Culture

How the Founder of the North Face Spent His Fortune Preserving Chile's Wilderness

Douglas Tompkins died in a kayaking accident this week. His legacy is a dozen South American wilderness parks.

Sam Beebe / Ecotrust

It was probably Douglas Tompkins’s love of the wilderness that made him so good at his job running the outdoor gear empire The North Face and clothing company Esprit. A businessman is what he was for a brief time, but he lived and died a naturalist.

Tompkins died Tuesday in a kayaking accident in Chile after his boat overturned in rough waters, exposing him to severe hypothermia. His was flown to a nearby hospital, but did not survive. He was 72.

Esprit sold in 1990, and Tompkins’s stake was reported at more than $150 million. The VF Corporation later scooped up The North Face, which had been struggling financially, for $25 million.

But Tompkins was already gone. He moved to South America after the Esprit sale to concentrate his efforts on conservation. How would he do it? Use his millions to buy up large parcels of land that would be protected as nature parks, and eventually handed over to a national conservation organization.

This is Pumalin Park in Chile, one of the nature preserves saved by Douglas Tompkins.

Matthew Roth / Flickr

At one point, the Chilean government stepped in and purchased a piece of land that Tompkins had been eyeing, to avoid the political backlash.

“We want to do something good, but you’ve got to be very naïve and out to lunch to think that certain sectors of society are not going to put up resistance,” he once told the New York Times. “If you’re not willing to take the political heat, then you shouldn’t get into the game of land conservation, especially on a large scale.”

Pumalin Park covers 1,250 square miles of Chile's Patagonia region.

Artur Schodziński / Flickr

Selling the idea of foreign funding for parks creation to presidents and governments wasn’t all that hard, Tompkins has said.

“Here’s a private foundation giving large chunks of land to the national patrimony. The government and the president — that part is not difficult. It’s getting through the labyrinth of ministers and officials below them. You have to really sow the idea and show that it is a good idea.”

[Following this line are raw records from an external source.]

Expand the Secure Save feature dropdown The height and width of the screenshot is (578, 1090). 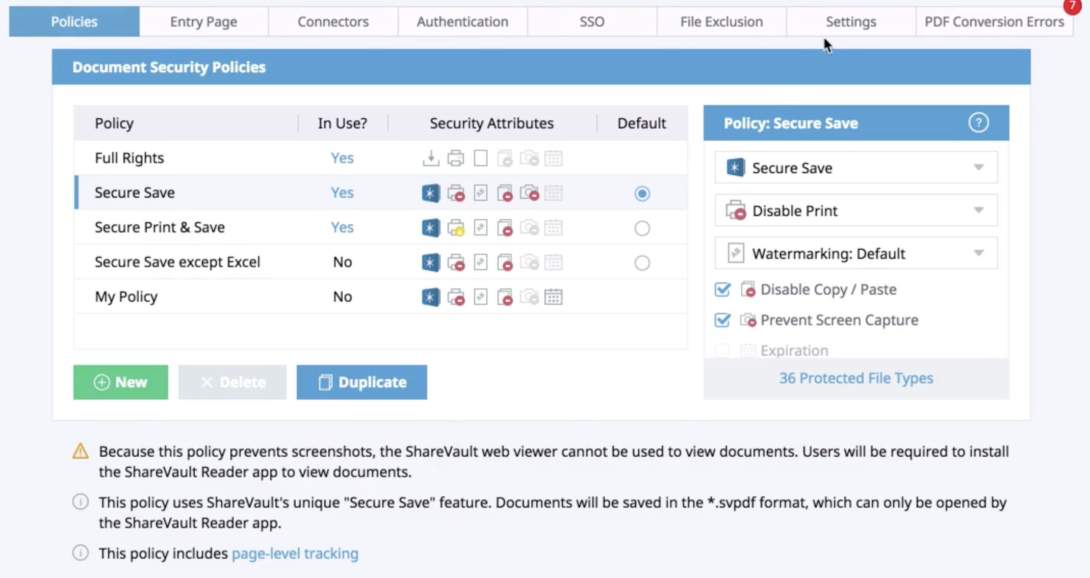coord(978,167)
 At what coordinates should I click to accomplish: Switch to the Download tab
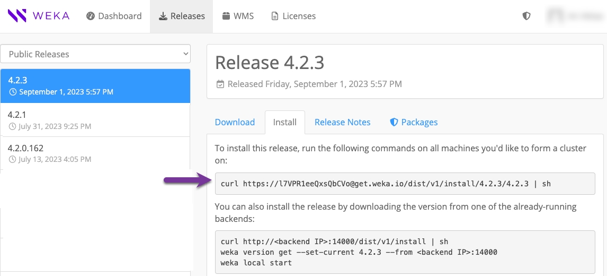click(235, 122)
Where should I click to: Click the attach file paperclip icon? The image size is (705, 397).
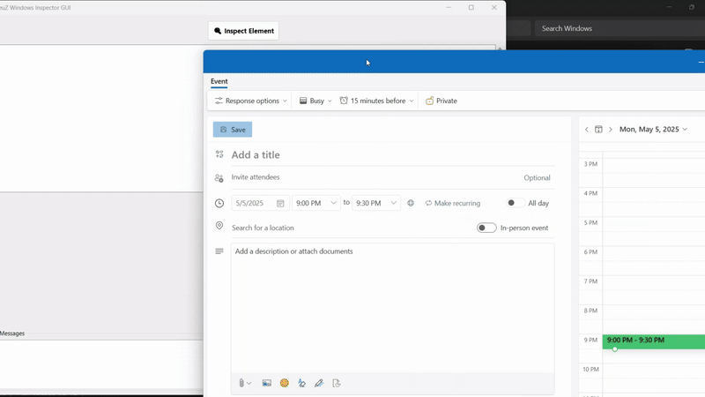pos(241,383)
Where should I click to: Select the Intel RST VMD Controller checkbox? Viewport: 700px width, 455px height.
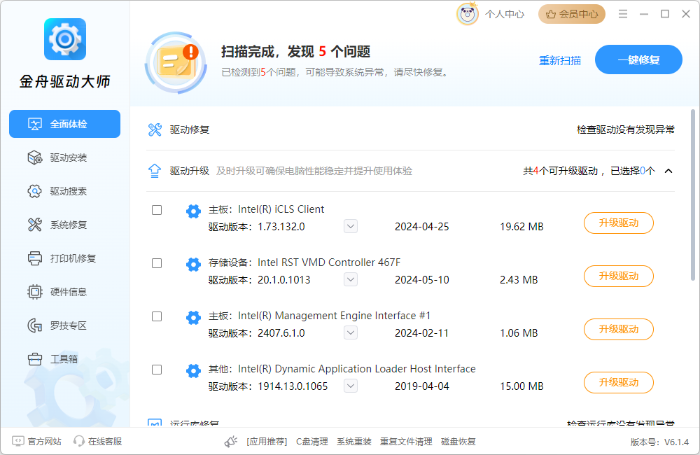click(157, 263)
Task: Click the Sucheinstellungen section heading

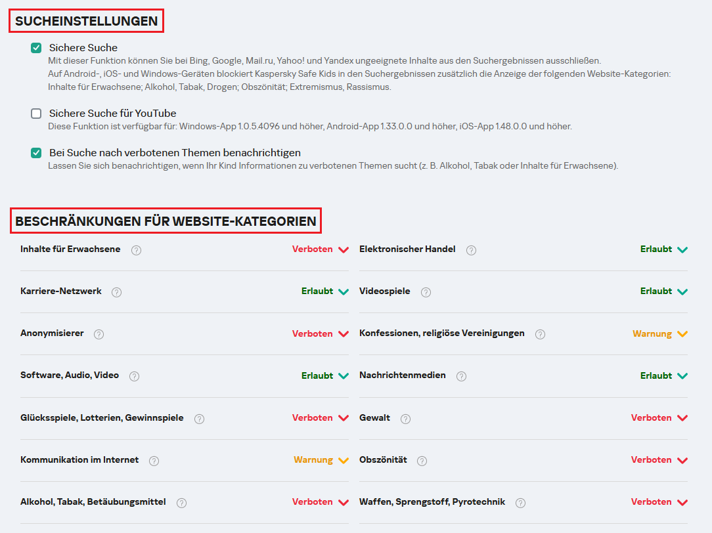Action: (x=86, y=21)
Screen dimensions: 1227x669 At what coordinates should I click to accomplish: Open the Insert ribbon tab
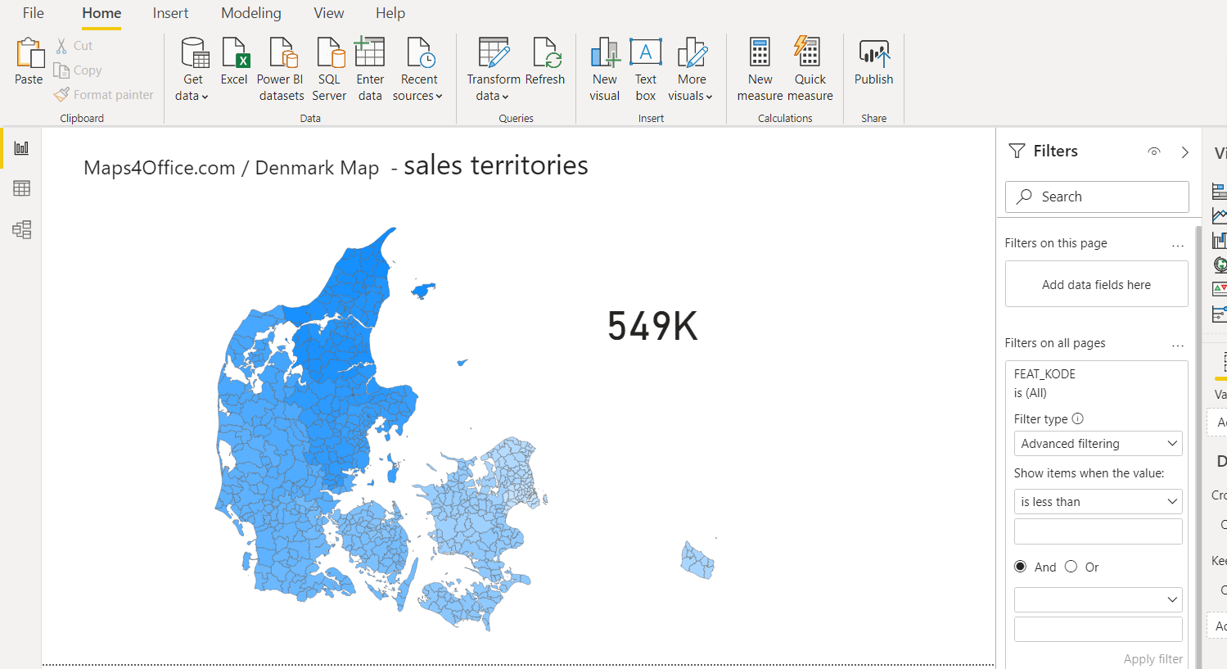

The hardest part is combatting land interests at the local level, he said. “The simple reason is that the locals have a vested economic interest right there where conservation is being proposed. They do not want anyone telling them that they are diminishing or degrading their very own place, and they don’t want anyone else putting their hands in the cookie jar that they have their own arms into up to the shoulder.”

It sounds kind of harsh — coming into a place and telling the locals that they can no longer use the land in the way they have to their own economic benefit. But if you’re fighting a war to protect pieces of relatively untouched wilderness from encroaching devastation, there’s only so much room for sentimentality.

In some ways, Tompkin’s intrusion on the Chilean government is not so different from that of a multinational mining company — both use their economic and political sway to gain exclusive access (for a time) to a piece of land.

The end game, though, is different. A mining operation offers a local economy for as long as the mine operates, but also comes with the risk of deaths and environmental catastrophes. Best-case scenario, at the end of the day the people of Chile are left with a well-contained mess.

When naturalists like Tompkins buy land to preserve it, it creates a potential local tourism economy in perpetuity. At the end of the day, the land reverts back into government control, to serve the best interests of future generations of Chilean people.